Janosec was at UCDMC in the pre-dawn hours because her then boyfriend was dying of congestive heart failure.
“I was using heroin at that time and I had an injection site that was really bad,” Janosec said. “It was about 1:30 am or 2 when I went down there. It was really late. I had to be seen. I was really worried about it.”
So she left her boyfriend’s bedside and walked downstairs to the ER and tried to register herself.
She said she felt mistreated and disrespected right away. Meanwhile, she noticed a man trying to place blankets on other women in the waiting room. She said he tried to do that to her as well.
“I said no, I’m OK and he sat across from me,” she said. “I felt uncomfortable and I moved. Security was right there.”
She was wearing her boyfriend’s gray basketball shorts and large, red San Francisco 49ers T-shirt.
“I ended up falling asleep” she said. “I guess that’s when he put a blanket over me.”
When she woke up, she said she was being assaulted.
“I told security what he did and they turned to him and said, ‘Did you do that’”? Janosec said.
“He said, ‘no’ and they turned to me and said, ‘He said he didn’t do anything.’ Security actually started laughing. They started walking away, and I said, ‘No.This guy isn’t doing this. That’s not happening. You guys are going to listen to me.’”
Sacramento Police were called to the hospital. Janosec said she was handcuffed for a time while the man she accused and is named in the suit, Rudy Lee Garcia, initially was not.
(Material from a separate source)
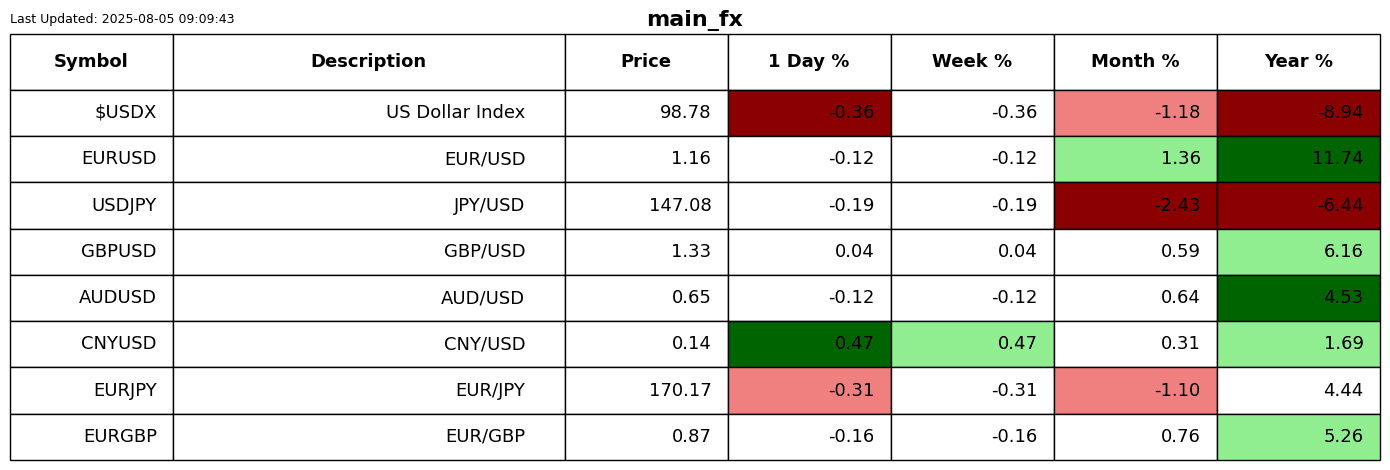
Task: Click the dark red $USDX 1 Day % cell
Action: coord(809,113)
The case turned, Guzman said, when a hospital janitor told police that Janosec was telling the truth.
“Then they talked to him and they uncuffed me,” Janosec said.
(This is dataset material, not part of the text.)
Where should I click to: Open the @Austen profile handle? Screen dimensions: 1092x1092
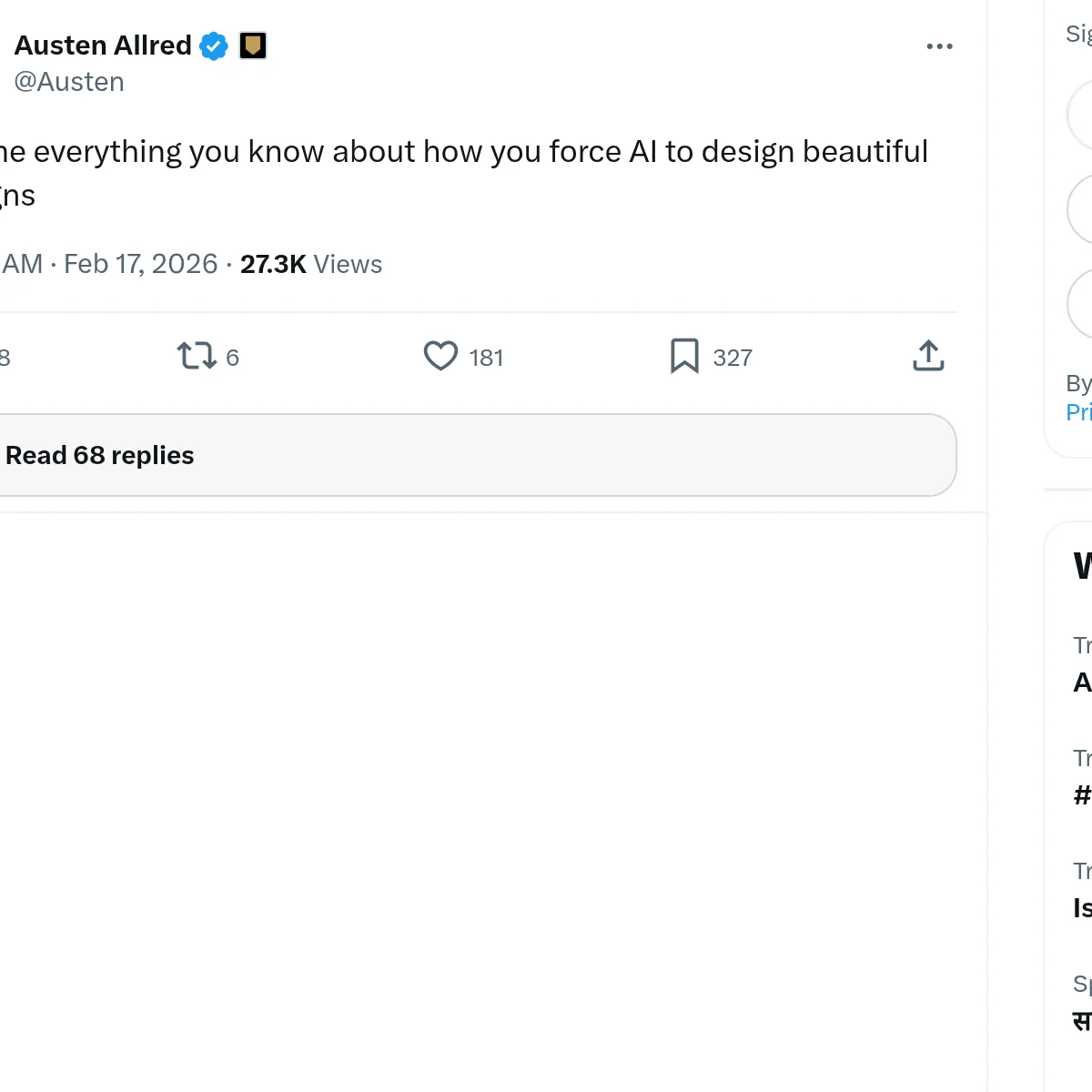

“I think (Garcia) might have had the courage to do what he did because when I first went down to the ER, I could hear the triage nurses talking about me and why I was there (heroin addiction),” she said. “They had a can of Lysol and they were spraying it everywhere I went. They were treating me like I was not even a human being.”
In August of 2016, Garcia pleaded no contest to a felony count of sexual penetration of an unconscious person, according to county court records. Garcia was sentenced in November of that year to a jail term of 325 days, records show. With her case still in the deposition phase, Guzman said she has not yet been able to locate Garcia.
Janosec continued to struggle with her addiction after the incident and also was later in jail before being connected with Guzman. She is in treatment for heroin addiction. Her case has presented an opportunity she didn’t imagine for herself: “I’m restarting my life,” she said.
“That was a really hard time in my life and this incident made it even harder,” she said.
Guzman hopes that the lawsuit will ensure greater safety precautions at the UCDMC emergency room. For Janosec, it’s more personal: “I felt more violated by the hospital than I did the guy,” she said.
“Regardless of what you are as a person, everyone deserves to be treated fairly.”